Set proj = ActiveProject

‘ プロジェクト全体を計算モードへ(手動計算モードの誤爆を防ぐ)
proj.Calculation = pjManual

On Error GoTo ErrorHandler

‘ 全タスクに対して適用
For Each tsk In proj.Tasks
If Not tsk Is Nothing Then
‘ 制約条件を一旦「開始日指定なし」にリセットし、依存関係を優先させる
‘ 警告:この処理はプロジェクトの性質に合わせて適切にフィルタリングすること
If tsk.ConstraintType <> pjMustStartOn Then
tsk.Start = DateAdd(“d”, shiftDays, tsk.Start)
End If
End If
Next tsk

‘ 再計算を実行(Projectエンジンの再帰的計算をトリガー)
proj.Calculation = pjAutomatic

MsgBox “全タスクのシフトが完了しました。”, vbInformation

ExitProc:
Set tsk = Nothing
Set proj = Nothing
Exit Sub

ErrorHandler:
Debug.Print “Error ” & Err.Number & “: ” & Err.Description
Resume ExitProc
End Sub

3. 実践的アドバイス:レガシー環境でのAPI活用

もし、社内の基幹システム(SQL Server等)からプロジェクトの開始日を取得して自動更新する要件があるならば、`Windows API`の活用は避けられない。特に、外部DBからデータを取得する際の「待機時間」は、ProjectのUIをフリーズさせる原因となる。

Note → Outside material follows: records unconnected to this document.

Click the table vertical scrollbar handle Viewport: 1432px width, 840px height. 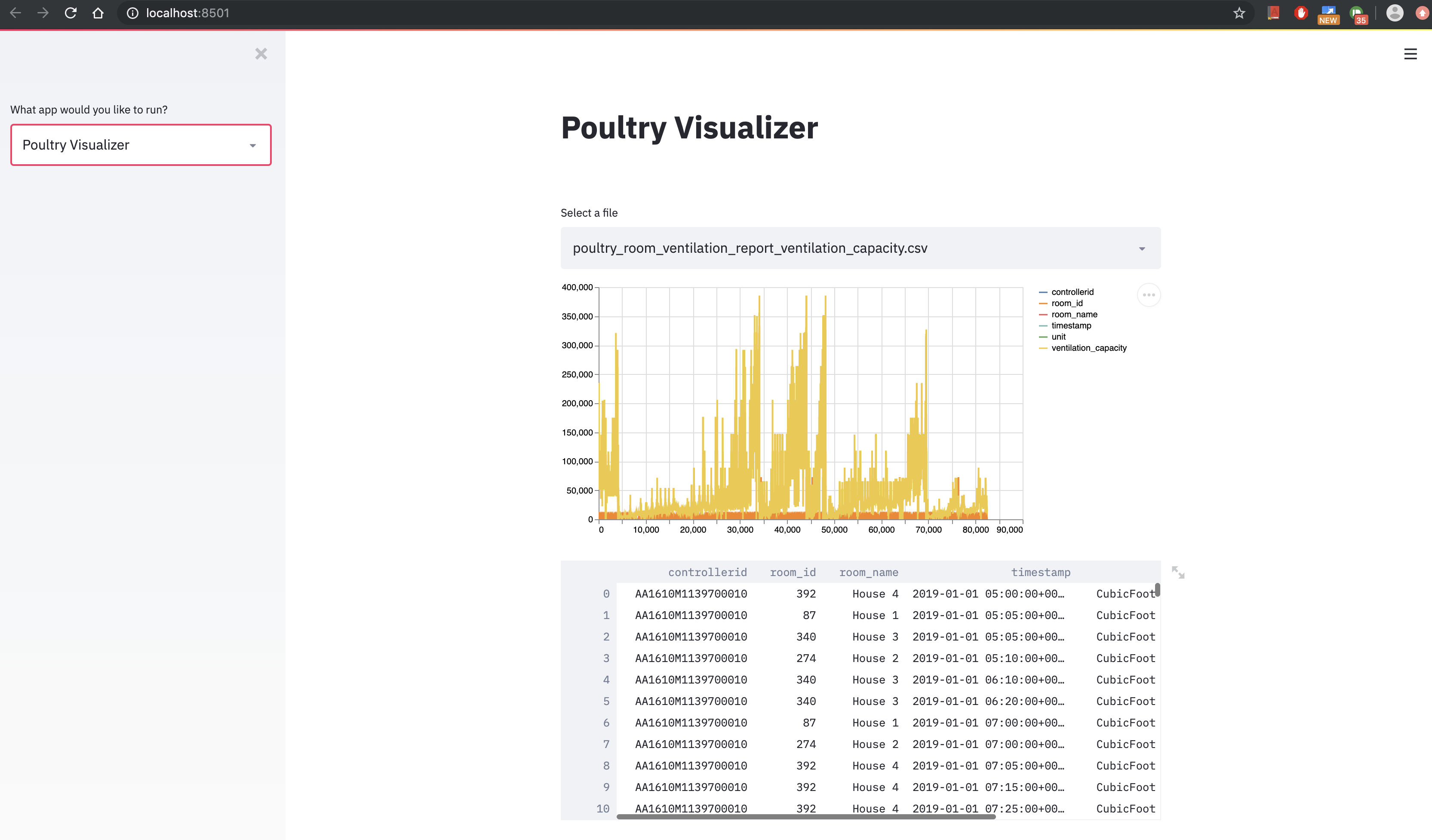click(1157, 589)
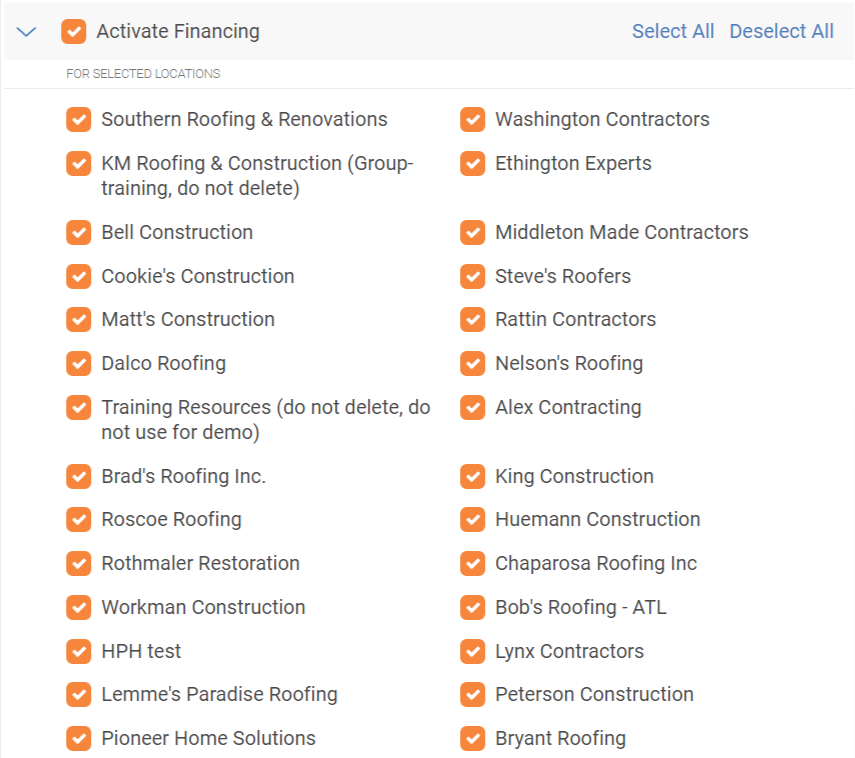Viewport: 855px width, 758px height.
Task: Toggle the Washington Contractors checkbox
Action: coord(472,119)
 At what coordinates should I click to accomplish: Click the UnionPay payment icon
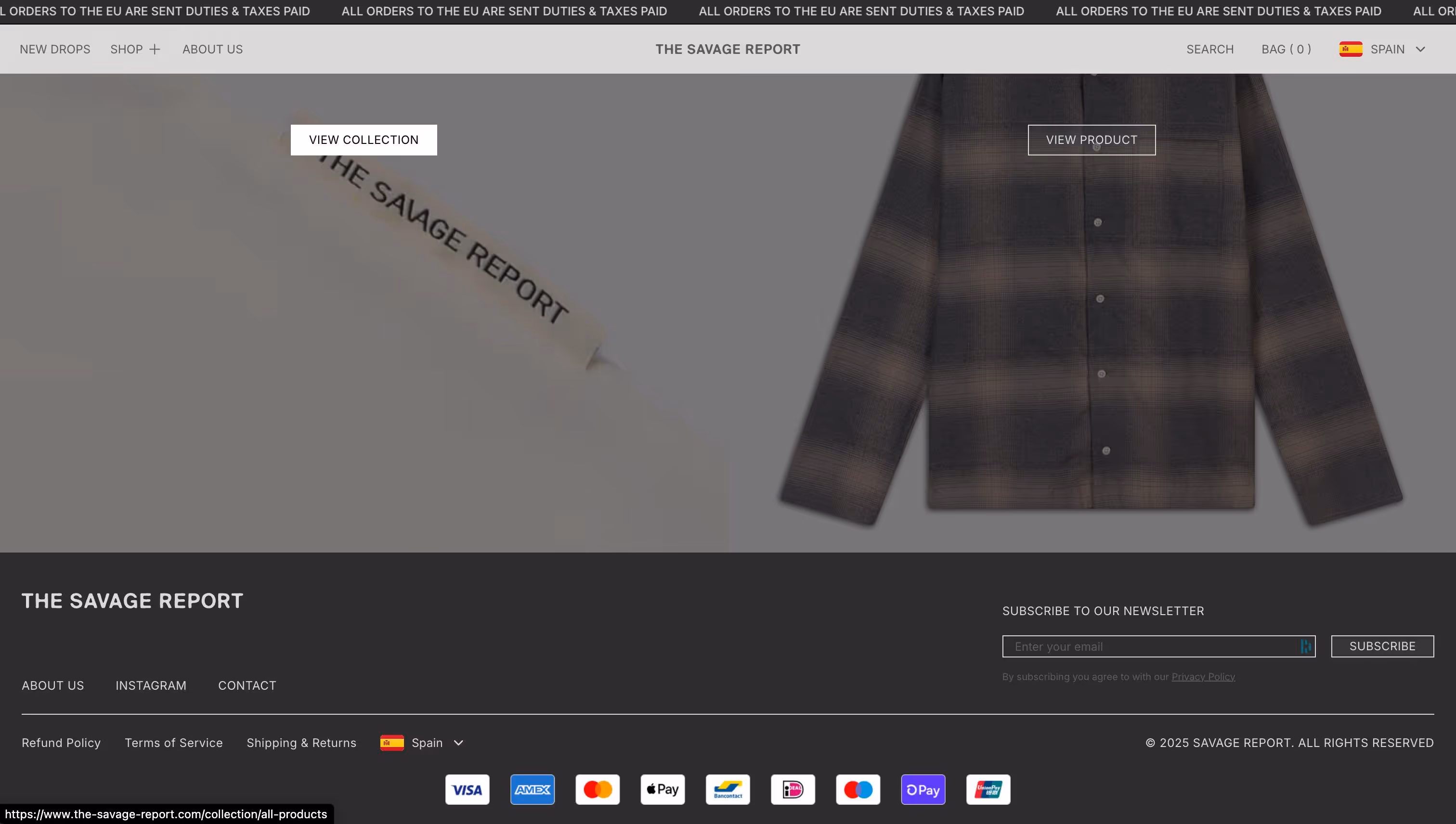(x=988, y=789)
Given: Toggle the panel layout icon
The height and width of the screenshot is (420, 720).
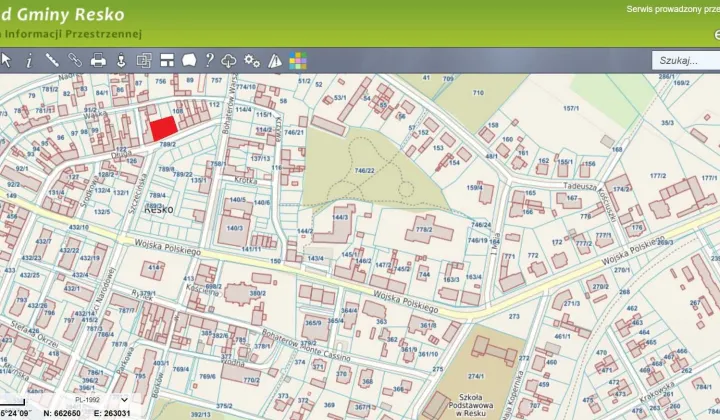Looking at the screenshot, I should click(166, 61).
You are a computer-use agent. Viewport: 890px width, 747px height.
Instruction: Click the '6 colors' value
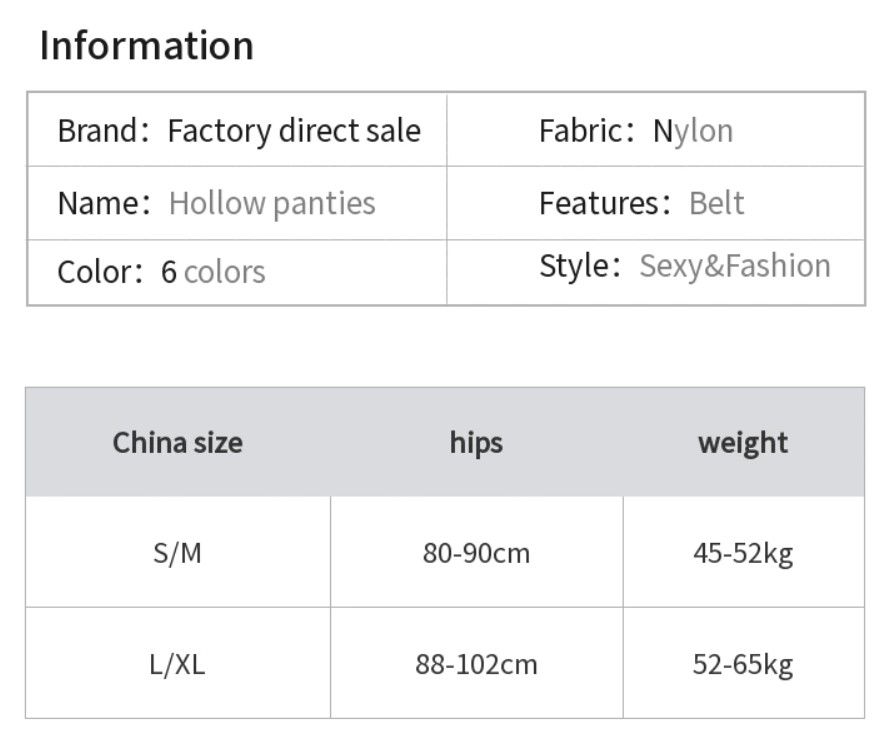(x=213, y=272)
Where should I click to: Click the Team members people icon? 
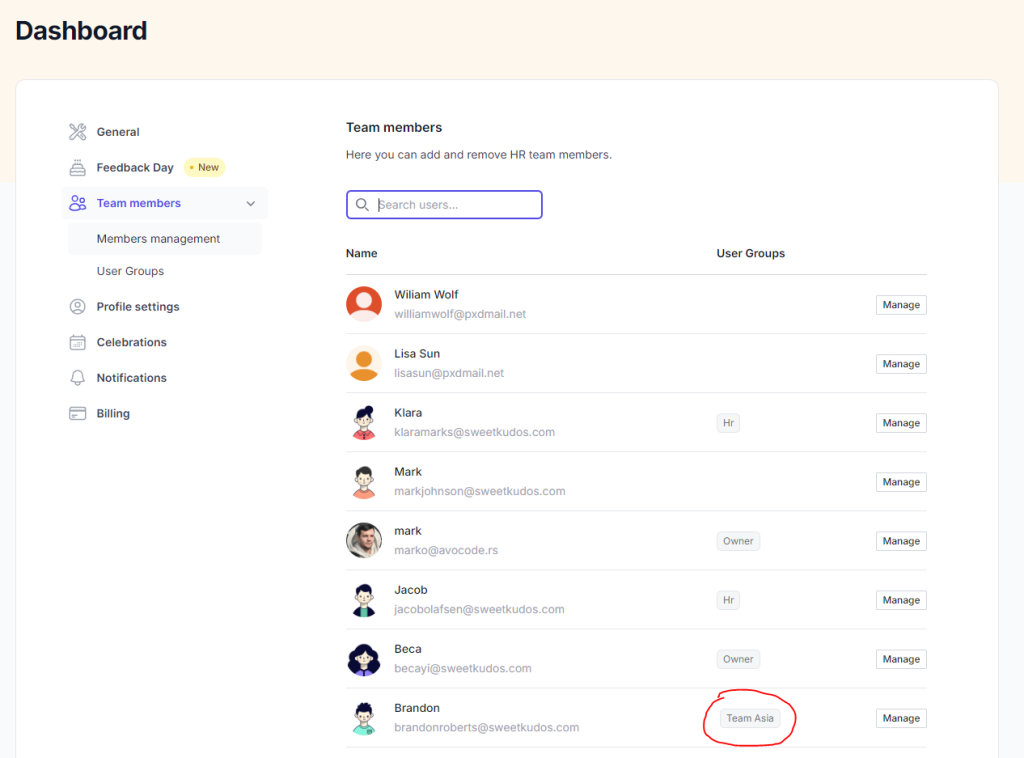point(78,203)
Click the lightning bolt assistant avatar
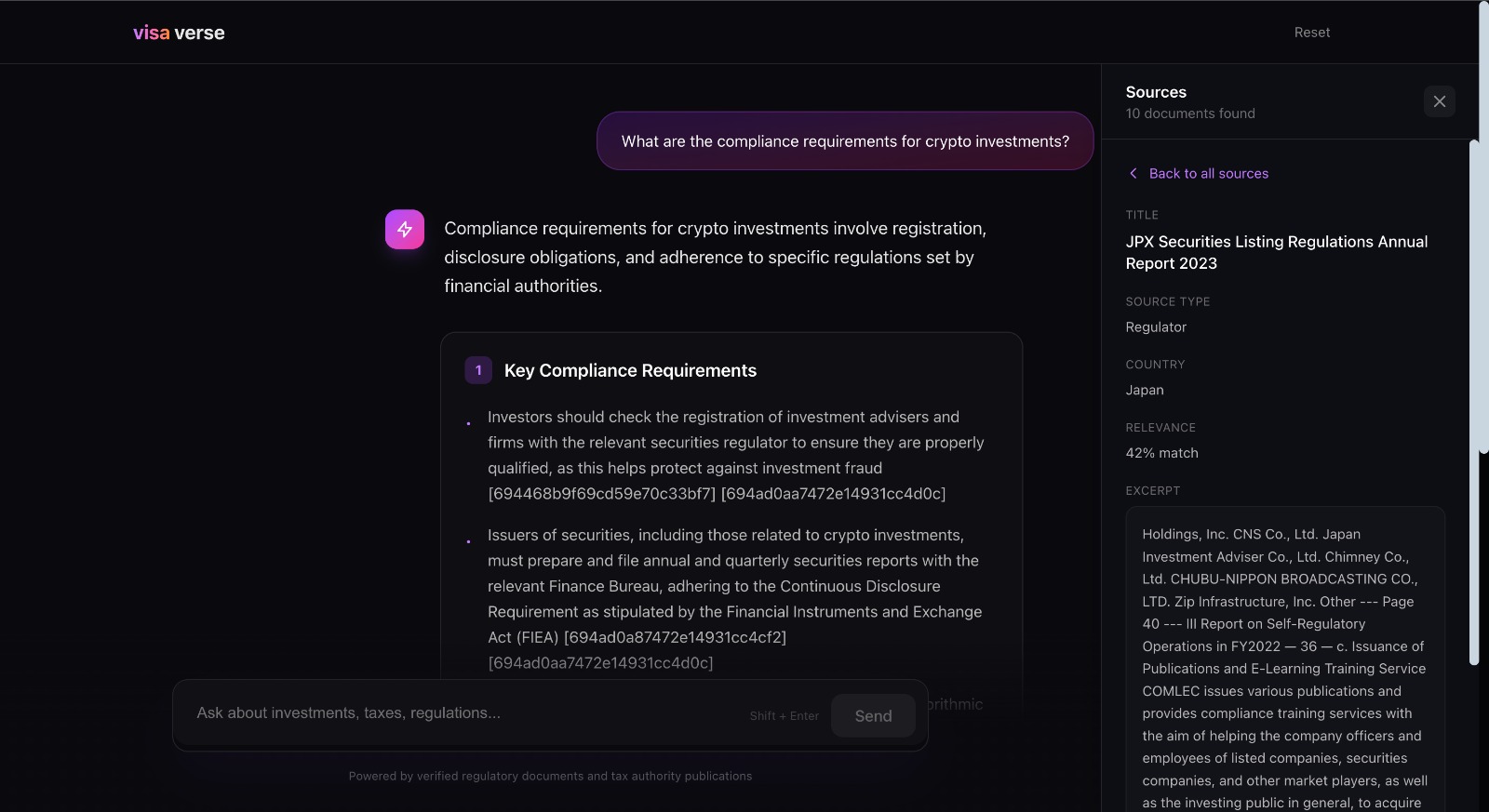Viewport: 1489px width, 812px height. (405, 230)
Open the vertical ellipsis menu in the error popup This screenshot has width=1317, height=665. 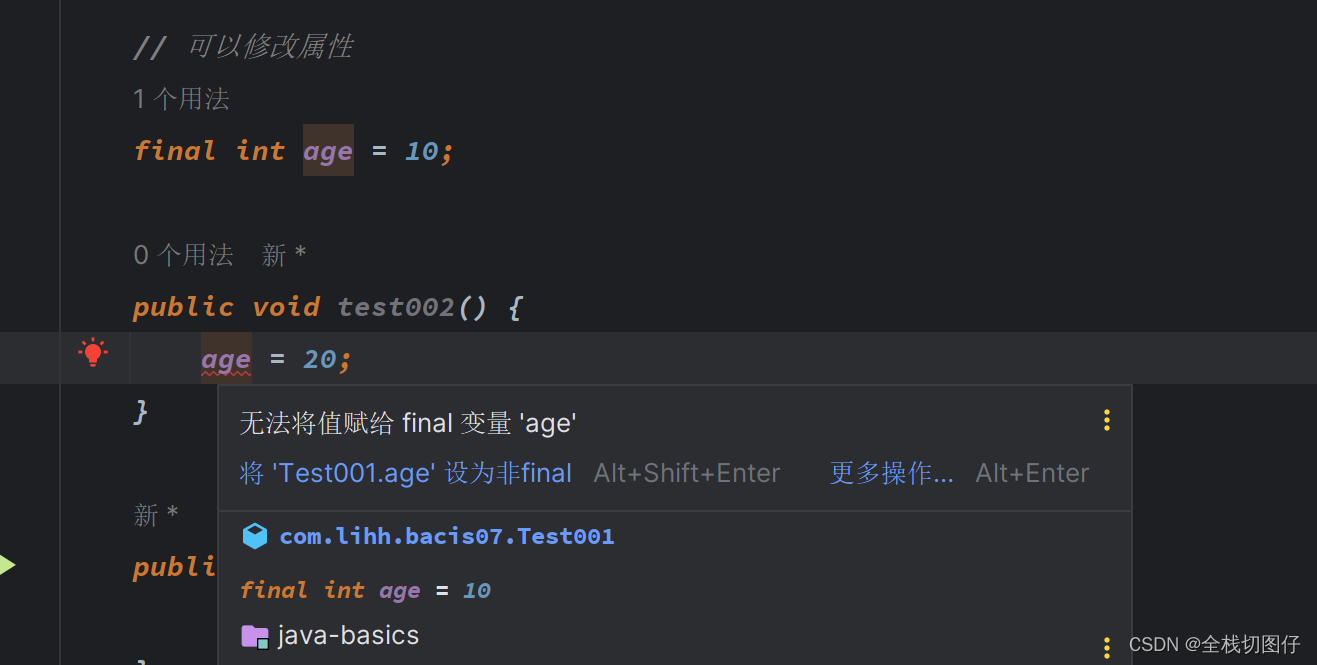pos(1106,420)
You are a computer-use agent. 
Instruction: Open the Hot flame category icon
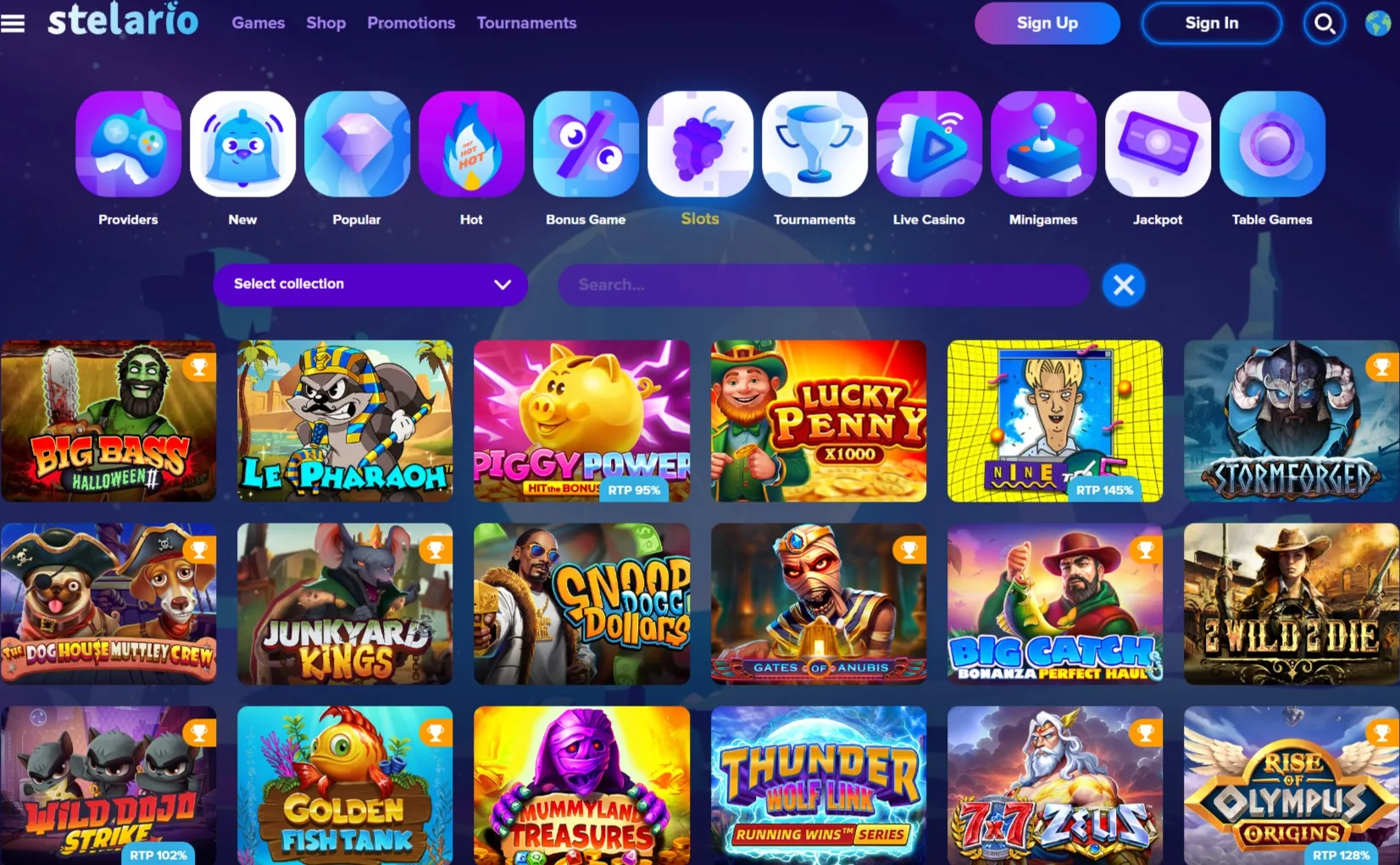pos(471,144)
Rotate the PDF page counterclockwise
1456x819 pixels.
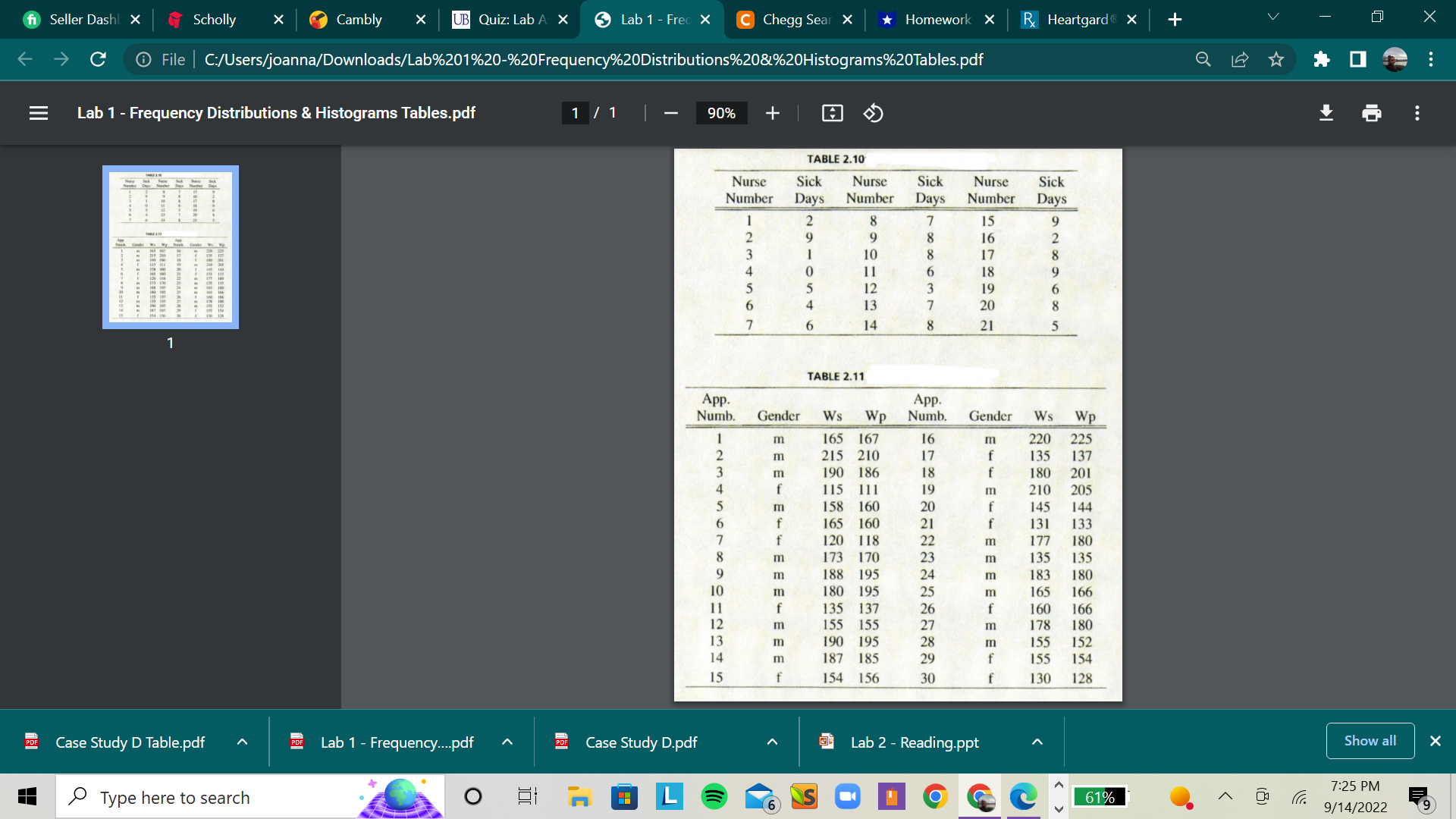pyautogui.click(x=873, y=113)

ここで極限の知見を一つ。`DoEvents`を不用意に叩くのは素人のやり方だ。
非同期的な処理を実装したい場合は、`Sleep`関数(`kernel32`)を用いてCPUの負荷を下げつつ、Projectのイベントループがスタックしないよう、同期的な終了を待つ設計にすべきである。

‘ kernel32による待機処理の実装
Private Declare PtrSafe Sub Sleep Lib “kernel32” (ByVal dwMilliseconds As Long)

‘ 外部連携時の待機用メソッド
Private Sub WaitAndRefresh(ByVal ms As Long)
‘ UIの描画更新を最小限に抑えつつ待機
DoEvents
Sleep ms
End Sub

4. 結び:エンジニアとしての矜持

VBAは、今なおエンタープライズの現場で「最強の高速プロトタイピング環境」であり、「自動化の要」だ。しかし、それを扱う人間がオブジェクトの挙動を理解していなければ、それは単なる「技術的負債の塊」と化す。

今回紹介した「プロジェクト開始日のシフト」は、ほんの序章に過ぎない。重要なのは、コードそのものではなく、「依存関係の連鎖をどう制御するか」というアーキテクトとしての視点だ。

諸君、コードを記述する前に、まずはProjectのタスクネットワーク図を頭の中で構築せよ。整合性が取れたシステムは、美しく、そして何より壊れない。

現場からは以上だ。何か深淵に触れたい質問があれば、いつでも聞こう。